Des mercenaires russes accusés d’avoir torturé et décapité un déserteur de l’armée syrienne
En juin 2017, après l’apparition sur Internet d’une
vidéo montrant des hommes armés, russophones, torturer un homme en Syrie,
des doutes subsistaient. L’enquête publiée mercredi 20 novembre par le
journal russe Novaïa Gazeta balaie
ces interrogations : les quatre combattants que l’on voit s’acharner sur
un homme puis sur son cadavre sont bien des mercenaires de la société militaire
privée Wagner ; l’un d’eux a même été identifié nommément par les
journalistes.
Les images de 2017 montraient des combattants frapper un
homme au sol à coups de masse et de pied. Les bourreaux parlaient et
plaisantaient certes en russe, sans accent, mais aucun élément ne permettait de
les identifier, aucun visage n’apparaissait face à la caméra.

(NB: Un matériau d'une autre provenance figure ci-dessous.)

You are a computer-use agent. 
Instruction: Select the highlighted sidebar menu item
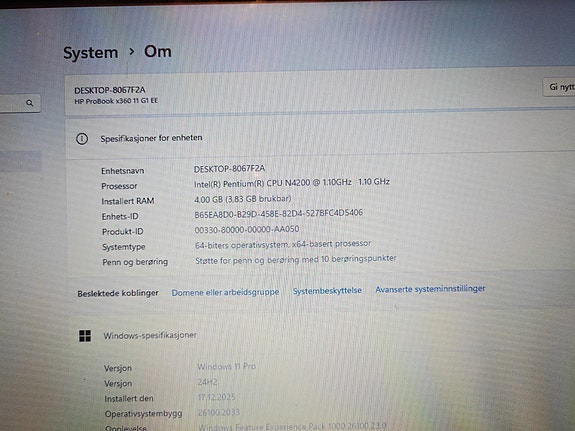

Au cours du mois de novembre, trois autres vidéos de la
même scène ont été mises en ligne, permettant à Novaïa Gazeta de
poursuivre son enquête. On y voit les hommes tenter laborieusement, tout en
continuant à plaisanter, de couper la tête de la victime avec un couteau. Un
autre essaie, en donnant des coups avec le tranchant d’une pelle, de lui couper
les bras. « Maniaques »,
ironise l’un des combattants, quand l’autre conseille : « Laissez-lui
les jambes, on va le pendre par les jambes. » La dernière
séquence montre la victime accrochée par les pieds, sans tête ni bras, aspergée
d’essence et finalement en flammes, sans que cessent les plaisanteries sur le « barbecue » en
préparation.
Sur le site pétrolier d’Al-Chaer
Au début de novembre, le site d’opposition syrien Jesr Press,
réputé fiable, était parvenu à identifier la victime comme étant Mohammed Taha
Ismail Al-Abdoullah, un Syrien né à Deir ez-Zor en 1986, qui avait fui la
guerre civile dans son pays avant d’y revenir en 2017, pour être incorporé
de force dans l’armée de Bachar Al-Assad. Il aurait tenté de déserter, mais
aurait été capturé.
Sur les images, un seul des bourreaux montre brièvement
l’intégralité de son visage. En utilisant un programme de reconnaissance
faciale, Novaïa
Gazeta a trouvé sur les réseaux sociaux russes plusieurs
images correspondant à un certain « Stanislav D. » (que les
journalistes ne nomment pas, par égard pour sa famille), avant de mettre la
main sur une copie de son passeport et, surtout, sur ses documents d’engagement
chez Wagner, la plus célèbre des compagnies de mercenaires. Avant cela, l’homme
était policier dans la ville russe de Stavropol.